Here is a 2019 with significantly higher mileage. No “tapping/ clunking” sound.


----------



## So0perugly (Sep 13, 2021)

So0perugly said:


> Here is a 2019 with significantly higher mileage. No “tapping/ clunking” sound.


I also shot this video when I picked mine up from the dealer. It’s one they had for sale.


----------



## RatBustard (Jun 15, 2007)

So0perugly said:


> I also shot this video when I picked mine up from the dealer. It’s one they had for sale.


I took these this evening (~30 minutes ago). engine was warmed and had just rolled 7500 miles. it's sounded like this since purchase. I'm not concerned with the sound or condition, and I plan to take an oil sample for analysis at 10k mile service.


----------



## So0perugly (Sep 13, 2021)

So0perugly said:


> I also shot this video when I picked mine up from the dealer. It’s one they had for sale.





RatBustard said:


> I took these this evening (~30 minutes ago). engine was warmed and had just rolled 7500 miles. it's sounded like this since purchase. I'm not concerned with the sound or condition, and I plan to take an oil sample for analysis at 10k mile service.

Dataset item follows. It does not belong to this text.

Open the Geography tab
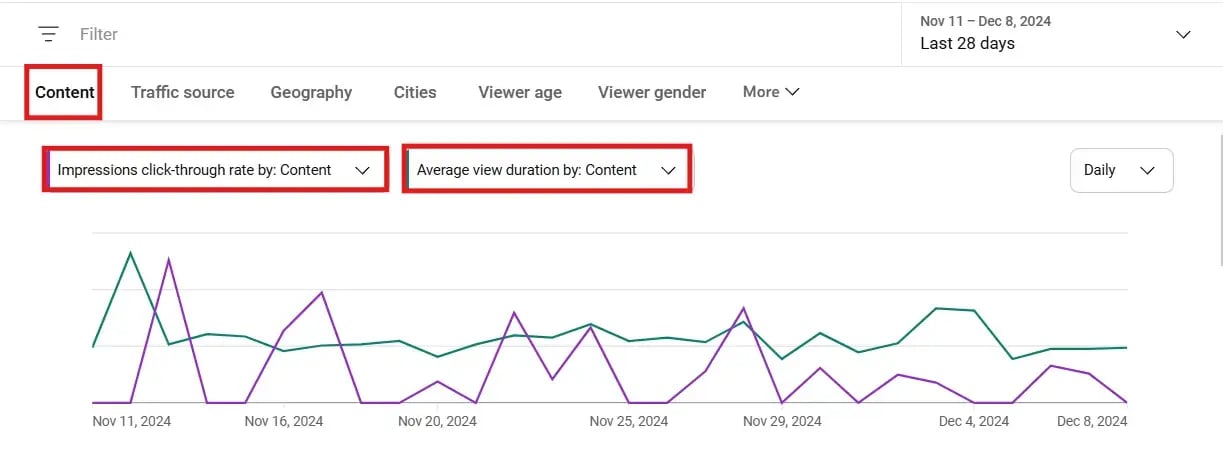This screenshot has height=457, width=1223. 311,92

thank your taking the time to upload the videos. They do sound very similar. I literally just bought another one. Same year same model and same miles. Just doesn’t have all the cool blacked out trim. The “new” one is soooo much quieter. I’ll post a video of them side by side tomorrow. I will be returning the first one to Carmax ASAP.


----------



## GregRob (Dec 16, 2020)

I only know that my 2021 sounded like a sewing machine until I switched to VW 504 0W-30. It's much quieter now.


----------



## RatBustard (Jun 15, 2007)

GregRob said:


> I only know that my 2021 sounded like a sewing machine until I switched to VW 504 0W-30. It's much quieter now.

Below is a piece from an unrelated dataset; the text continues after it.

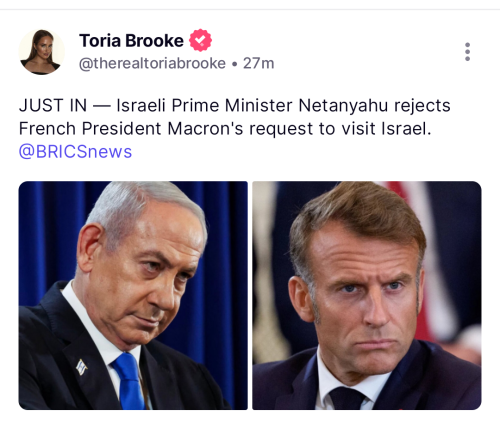
Task: Click the 27m post timestamp
Action: click(x=258, y=63)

yep, you're going to hear a lot more mechanical noise with the water-thin 0W-20 oil.


----------



## O-Deer (Sep 15, 2021)

RatBustard said:


> yep, you're going to hear a lot more mechanical noise with the water-thin 0W-20 oil.


What oil is recommended in the owners manual?


----------



## GregRob (Dec 16, 2020)

O-Deer said:


> What oil is recommended in the owners manual?


VW 508.00 which is a 0W-20. This is what the CAFE standards demand for gas mileage. The VW 504.00 is a 0W-30 that's recommended for the ea888 2L that lives in the Atlas and produces 50 more hp. Some dealers will use the 504 if you ask, or so I'm told.


----------



## So0perugly (Sep 13, 2021)

All right!!! I decided to just purchase anothe Tiguan from a reputable VW dealership. Here is one last video of the horrible sound the Tiguan was making 




and here it my mee baby. It doesn’t have all the blacked out bits like the old one. No worries I’ll slowly start knocking that out. I am looking to get some black wheels soon. I’m digging the black on black interior more on this one. Also, did I mention it doesn’t make that terrible sound??? I don’t think VW shoultry to normalize that noise. No Jew car should sound like that in my opinion. These 2 cars at the same year 2020. They are both SEL premium with 4 motion.The old one has 13k miles and the new on 12,500.Im suresomeone beat on the firstTiguan because I can feel a huge difference in how they drive. The new one just feels more responsive and tight. We’ll here the video.








New Tiguan







youtube.com




Thanks to all that tried to help. I’ll be on here lurking. Hopefully nothing goes wrong with this Tiguan.


----------



## Remzac (Nov 25, 2007)

GregRob said:


> VW 508.00 which is a 0W-20. This is what the CAFE standards demand for gas mileage. The VW 504.00 is a 0W-30 that's recommended for the ea888 2L that lives in the Atlas and produces 50 more hp. Some dealers will use the 504 if you ask, or so I'm told.


The parts manager at a Volkswagen dealership in my home town said that the oil type depends on the production date of the Tiguan. My 2019 falls in the 0w20 508/9 spec and that newer versions had different oil ... anyone have a new Tiguan to verify that it's a different viscosity for the new Tiguan's?

2019 Volkswagen Tiguan 4Motion


----------



## OhioSpyderman (Jul 21, 2021)

Label on my 2021 SEL P R-Line says "VW 508 00 or SAE 0W-20"

Bob.


----------



## RatBustard (Jun 15, 2007)

OhioSpyderman said:


> Label on my 2021 SEL P R-Line says "VW 508 00 or SAE 0W-20"
> 
> Bob.


yep same. 

now, after warranty period, I'll have no problem switching to a 5W-40 if it helps.


----------



## kirk_augustin (Jul 21, 2012)

I would assume the Tiguan has a 2.0 4 cylinder with a timing belt and no chain?
The Tuareg would likely have the V6 with a timing belt, 4 cams, and chains between the cam pairs?

One thing to consider with a noisy engine, is to try premium gasoline?


----------



## kirk_augustin (Jul 21, 2012)

OhioSpyderman said:


> Label on my 2021 SEL P R-Line says "VW 508 00 or SAE 0W-20"
> 
> Bob.


I would never put 0W-20 in any car.
The thinnest I would ever use is 10W-40.
Does't matter what the owner's manual says.
Thicker is always better and does no harm except perhaps a bit of fuel consumption.


----------



## GregRob (Dec 16, 2020)

kirk_augustin said:


> I would assume the Tiguan has a 2.0 4 cylinder with a timing belt and no chain?
> The Tuareg would likely have the V6 with a timing belt, 4 cams, and chains between the cam pairs?
> 
> One thing to consider with a noisy engine, is to try premium gasoline?


No, the 2.0L engine in the Tiguan has a timing chain.


----------